Nesta’s work suggests there are particular opportunities in addressing the following areas:
- support and care for young, old or vulnerable people
- housing and homelessness
- community cohesion and resourcefulness
- education and skills
- environment
- poverty
However, we are seeking your ideas on these or any other area where you see an evidenced public need.
Anyone may submit an idea to ShareLab, even if you are not in a position to develop it yourself.
We are also open to exploring partnerships that advance the ShareLab mission and are interested in hearing from policy makers, local authorities or governments who have specific questions or challenges they would like ShareLab to tackle.
Why are we doing this?
Typified by the likes of Airbnb, TaskRabbit and JustPark, collaborative economy companies have transformed business models in areas as varied as transport, accommodation, finance and asset sharing. While definitions vary, these models enable access instead of ownership, encourage decentralised networks over centralised institutions, and make visible new, previously untapped resources.
Yet while the collaborative economy is becoming well established in the private sector, the third and public sectors lag significantly behind in exploiting its potential to create social impact. The aim of Nesta’s ShareLab Fund is to address this gap.
Inspiration can found in a small number of examples of this idea in action, including:
- GoodSAM: an app that augments the capacity of 999 response services by alerting a volunteer community when someone in their vicinity is suffering from cardiac arrest. When every second counts, getting a volunteer responder to the scene quickly is proven to save lives.
- Wheeliz enables peer-to-peer rental of adapted vehicles for those with reduced mobility in France. There are approximately 100,000 privately owned adapted vehicles in France, however, not all are in constant daily use. Wheeliz allows owners to directly rent out their adapted vehicles to those who require one. By pooling together adapted vehicles, Wheeliz has made them more accessible and affordable to those who need them, while also creating a new way for owners of such vehicles to earn extra cash.
- GoodGym is a social enterprise that connects runners with community tasks of different kinds. It uses a simple online dashboard to complement the face-to-face activities that runners take part in and to encourage ongoing participation in regular runs, particularly to socially-isolated older people who motivate the runners to keep up their routines.
For citizens, models like these could increase flexibility, availability, choice and competitive pricing. For those offering their time, money, assets or services, they could provide new avenues to apply their resources, skills and time to support people at a scale that was previously not possible.
These ideas could be considered as complementary to traditional public services, but also as an opportunity to think more creatively about how communities can build coalitions of citizens, charities, businesses and public sector bodies to address social needs.
What do we mean by 'collaborative economy models'?

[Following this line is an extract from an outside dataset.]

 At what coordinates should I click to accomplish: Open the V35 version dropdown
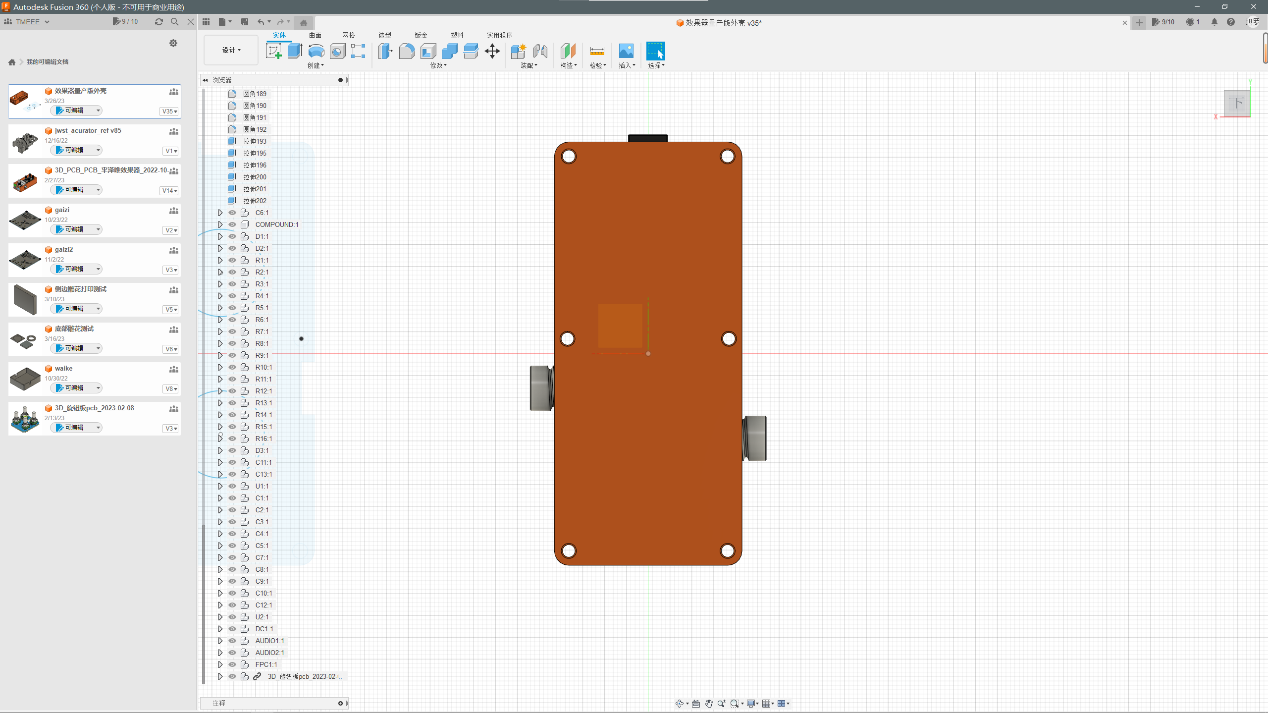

Nesta defines the collaborative economy as having five traits: enabled by internet technologies, connecting distributed networks of people and/or assets, making use of the idling capacity of tangible and intangible assets, encouraging meaningful interactions and trust, and embracing openness, inclusivity and the commons. Building on these traits, the collaborative economy can be understood through four overarching types of activity:
- Collaborative consumption: gaining access to goods or services through bartering, renting, lending, trading, leasing, exchanging, re-selling and swapping.
- Collaborative production: groups or networks of individuals collaborate to design, produce or distribute goods and services.
- Collaborative learning: learning experiences that are open to anyone and where people share resources and knowledge to learn together.
- Collaborative finance: funding, lending and investment services offered outside of traditional financial institutions.
Nesta is interested in understanding how one or a combination of these approaches could be a used to address a social/public service challenge.